Aturan baru ini bertujuan meningkatkan pemanfaatan gas suar dan menurunkan volume pembakaran gas suar (flaring), serta mengurangi emisi gas rumah kaca yang dihasilkan dari kegiatan usaha hulu.
Gas suar adalah gas yang dihasilkan oleh kegiatan eksplorasi dan produksi atau pengolahan migas, yang dibakar karena tidak dapat ditangani oleh fasilitas produksi atau pengolahan yang tersedia sehingga belum termanfaatkan.
SCROLL TO CONTINUE WITH CONTENT
Wakil Menteri ESDM, Arcandra Tahar, menjelaskan potensi-potensi flare gas di lapangan-lapangan migas akan dilelang.

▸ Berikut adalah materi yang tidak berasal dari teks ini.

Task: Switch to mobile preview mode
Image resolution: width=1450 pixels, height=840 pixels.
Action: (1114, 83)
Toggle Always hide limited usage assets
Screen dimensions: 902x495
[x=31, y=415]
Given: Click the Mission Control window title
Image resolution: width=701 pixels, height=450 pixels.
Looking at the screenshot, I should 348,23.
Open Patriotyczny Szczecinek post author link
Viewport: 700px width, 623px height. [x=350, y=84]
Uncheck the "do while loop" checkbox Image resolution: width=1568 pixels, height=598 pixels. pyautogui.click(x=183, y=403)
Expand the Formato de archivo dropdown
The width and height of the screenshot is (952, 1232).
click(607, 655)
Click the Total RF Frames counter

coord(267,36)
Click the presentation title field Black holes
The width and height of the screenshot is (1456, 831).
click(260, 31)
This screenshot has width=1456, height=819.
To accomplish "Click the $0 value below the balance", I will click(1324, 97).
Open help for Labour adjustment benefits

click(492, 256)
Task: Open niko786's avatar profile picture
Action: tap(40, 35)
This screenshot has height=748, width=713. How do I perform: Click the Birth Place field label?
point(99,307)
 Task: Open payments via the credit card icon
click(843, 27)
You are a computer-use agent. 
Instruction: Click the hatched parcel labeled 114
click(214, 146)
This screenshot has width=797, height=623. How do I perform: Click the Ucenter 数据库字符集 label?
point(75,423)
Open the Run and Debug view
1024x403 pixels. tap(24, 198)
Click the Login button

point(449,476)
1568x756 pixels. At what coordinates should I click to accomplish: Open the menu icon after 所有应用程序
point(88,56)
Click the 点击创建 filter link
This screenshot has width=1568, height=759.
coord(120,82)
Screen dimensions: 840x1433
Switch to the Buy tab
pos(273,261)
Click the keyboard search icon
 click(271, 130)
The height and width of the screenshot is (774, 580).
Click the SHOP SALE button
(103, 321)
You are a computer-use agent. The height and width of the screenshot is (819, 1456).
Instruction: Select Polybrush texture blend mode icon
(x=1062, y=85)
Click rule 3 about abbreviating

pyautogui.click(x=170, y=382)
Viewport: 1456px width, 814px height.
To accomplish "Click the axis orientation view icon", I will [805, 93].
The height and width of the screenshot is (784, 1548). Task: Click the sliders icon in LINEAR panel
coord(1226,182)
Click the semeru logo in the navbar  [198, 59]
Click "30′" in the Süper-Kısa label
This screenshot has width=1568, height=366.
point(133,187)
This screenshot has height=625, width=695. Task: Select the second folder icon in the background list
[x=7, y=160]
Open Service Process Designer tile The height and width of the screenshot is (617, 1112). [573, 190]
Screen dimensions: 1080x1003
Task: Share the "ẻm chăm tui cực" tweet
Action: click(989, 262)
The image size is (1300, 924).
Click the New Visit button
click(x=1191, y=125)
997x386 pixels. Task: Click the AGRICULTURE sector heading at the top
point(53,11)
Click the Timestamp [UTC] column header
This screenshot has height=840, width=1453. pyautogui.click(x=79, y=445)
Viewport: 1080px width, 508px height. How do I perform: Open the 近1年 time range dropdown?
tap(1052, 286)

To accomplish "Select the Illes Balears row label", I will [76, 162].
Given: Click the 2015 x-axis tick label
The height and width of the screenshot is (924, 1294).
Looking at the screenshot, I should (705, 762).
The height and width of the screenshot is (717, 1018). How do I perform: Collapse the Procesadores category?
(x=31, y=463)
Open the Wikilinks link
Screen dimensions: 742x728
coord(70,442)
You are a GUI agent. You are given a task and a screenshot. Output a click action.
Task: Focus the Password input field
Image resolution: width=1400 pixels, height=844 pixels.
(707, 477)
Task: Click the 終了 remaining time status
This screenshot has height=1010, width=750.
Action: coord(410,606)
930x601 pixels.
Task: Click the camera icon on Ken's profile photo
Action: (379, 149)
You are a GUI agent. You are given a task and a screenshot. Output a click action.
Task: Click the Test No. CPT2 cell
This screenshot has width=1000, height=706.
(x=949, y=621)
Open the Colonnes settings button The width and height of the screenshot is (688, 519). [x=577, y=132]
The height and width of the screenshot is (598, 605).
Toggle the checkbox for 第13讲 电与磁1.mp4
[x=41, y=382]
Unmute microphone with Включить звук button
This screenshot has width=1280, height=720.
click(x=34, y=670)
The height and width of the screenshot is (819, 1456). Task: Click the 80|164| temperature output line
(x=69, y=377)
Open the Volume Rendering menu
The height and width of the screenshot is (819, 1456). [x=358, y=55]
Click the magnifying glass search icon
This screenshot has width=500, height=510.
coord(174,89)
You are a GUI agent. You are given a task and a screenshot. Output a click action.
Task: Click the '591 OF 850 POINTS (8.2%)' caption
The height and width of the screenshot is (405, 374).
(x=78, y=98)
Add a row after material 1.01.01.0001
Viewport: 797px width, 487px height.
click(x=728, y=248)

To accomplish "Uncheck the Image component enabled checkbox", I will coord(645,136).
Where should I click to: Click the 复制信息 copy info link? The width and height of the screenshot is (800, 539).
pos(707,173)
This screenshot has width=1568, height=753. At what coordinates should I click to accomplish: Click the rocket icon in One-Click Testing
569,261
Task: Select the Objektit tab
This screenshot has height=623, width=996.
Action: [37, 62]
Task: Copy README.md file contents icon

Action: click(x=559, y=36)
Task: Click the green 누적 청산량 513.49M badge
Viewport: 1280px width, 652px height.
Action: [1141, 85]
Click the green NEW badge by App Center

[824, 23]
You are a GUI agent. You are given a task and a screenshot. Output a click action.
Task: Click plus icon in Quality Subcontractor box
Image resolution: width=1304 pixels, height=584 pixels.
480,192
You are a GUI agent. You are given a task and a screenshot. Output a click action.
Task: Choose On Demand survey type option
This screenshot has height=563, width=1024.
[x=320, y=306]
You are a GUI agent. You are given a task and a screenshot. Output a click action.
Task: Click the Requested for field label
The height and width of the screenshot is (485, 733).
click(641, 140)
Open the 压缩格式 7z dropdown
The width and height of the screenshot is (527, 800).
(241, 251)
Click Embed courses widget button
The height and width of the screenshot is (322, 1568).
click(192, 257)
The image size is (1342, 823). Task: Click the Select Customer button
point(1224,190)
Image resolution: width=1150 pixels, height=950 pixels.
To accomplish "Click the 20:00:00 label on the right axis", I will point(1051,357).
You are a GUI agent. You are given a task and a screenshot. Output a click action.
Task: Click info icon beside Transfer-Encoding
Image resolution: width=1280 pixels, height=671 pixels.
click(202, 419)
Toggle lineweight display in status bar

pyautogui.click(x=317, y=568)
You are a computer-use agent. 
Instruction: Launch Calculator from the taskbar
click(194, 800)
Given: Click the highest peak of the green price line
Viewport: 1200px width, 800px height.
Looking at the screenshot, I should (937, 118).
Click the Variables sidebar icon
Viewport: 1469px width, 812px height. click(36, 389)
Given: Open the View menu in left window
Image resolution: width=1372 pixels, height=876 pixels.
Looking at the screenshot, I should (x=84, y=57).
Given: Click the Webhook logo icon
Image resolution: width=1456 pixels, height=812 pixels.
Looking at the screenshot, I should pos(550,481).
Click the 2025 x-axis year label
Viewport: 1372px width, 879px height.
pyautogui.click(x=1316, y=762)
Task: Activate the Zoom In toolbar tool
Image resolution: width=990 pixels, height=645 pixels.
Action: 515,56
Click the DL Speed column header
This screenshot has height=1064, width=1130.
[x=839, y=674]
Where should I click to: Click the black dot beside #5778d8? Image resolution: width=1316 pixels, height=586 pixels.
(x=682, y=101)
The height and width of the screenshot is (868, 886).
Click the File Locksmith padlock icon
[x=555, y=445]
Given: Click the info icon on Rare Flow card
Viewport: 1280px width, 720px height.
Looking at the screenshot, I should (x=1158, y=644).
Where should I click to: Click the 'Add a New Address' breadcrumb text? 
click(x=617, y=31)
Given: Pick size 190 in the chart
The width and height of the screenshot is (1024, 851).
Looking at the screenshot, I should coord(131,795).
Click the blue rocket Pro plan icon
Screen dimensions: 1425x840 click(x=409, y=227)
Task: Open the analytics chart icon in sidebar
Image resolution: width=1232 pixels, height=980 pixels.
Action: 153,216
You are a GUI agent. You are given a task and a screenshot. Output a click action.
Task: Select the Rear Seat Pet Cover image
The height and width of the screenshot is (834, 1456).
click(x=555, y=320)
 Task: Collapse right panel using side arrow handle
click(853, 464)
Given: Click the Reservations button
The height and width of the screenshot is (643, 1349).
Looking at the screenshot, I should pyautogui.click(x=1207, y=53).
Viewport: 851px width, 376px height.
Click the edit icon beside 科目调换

Harga jual gas suar ditetapkan oleh Menteri ESDM, diusulkan SKK Migas, berdasarkan hasil lelang.
Sedangkan untuk kontrak-kontrak penjualan gas suar yang ditandatangani sebelum terbitnya Permen ESDM 32/2017, tetapi belum terdapat kesepakatan harga, Menteri akan menetapkan harga jual paling tinggi US$ 3,67/MMBTU.
Harga dasar sebesar US$ 3,67/MMBTU itu dikurangi dengan faktor koreksi, yaitu kandungan H2S dan CO2. Semakin tinggi kandungan H2S dan CO2, harga flare gas jadi makin turun. Sebaliknya, kalau kandungan H2S dan CO2 sedikit, harganya jadi bisa mendekati US$ 3,67/MMBTU.
Ditetapkan juga batas bawah untuk harga jual flare gas, yaitu US$ 0,35/MMBTU. Seberapa pun besarnya kandungan H2S dan CO2, harga gas suar tak boleh di bawah US$ 0,35/MMBTU.
"Itu harga minimumnya (US$ 0,35/MMBTU). Ada harga dasarnya bagi yang eksisting, US$ 3,67/MMBTU dikurang faktor koreksi. Pengurangnya H2S dan CO2," papar Arcandra saat ditemui di Kementerian ESDM, Senin (15/5/2017).
Jika ditawarkan secara terbuka melalui lelang, kemungkinan harga jual flare gas sekitar US$ 4/MMBTU. Masih relatif murah dibanding gas pipa yang rata-rata mencapai US$ 6/MMBTU, apalagi dibanding Liquefied Natural Gas (LNG).
"Kalau ke depan harganya berdasarkan bidding siapa yang berminat untuk beli flare gasnya. Bisa US$ 3-4/MMBTU, terserah," kata Arcandra.
Tapi berbeda dengan gas pipa atau LNG, pasokan gas suar tak stabil. Pembeli harus siap jika suplainya tiba-tiba anjlok. "Boleh buat apa saja. Tapi harus diingat, gas suar ini pasokannya tidak menentu. Ini flare, bukan gas produksi," tukasnya.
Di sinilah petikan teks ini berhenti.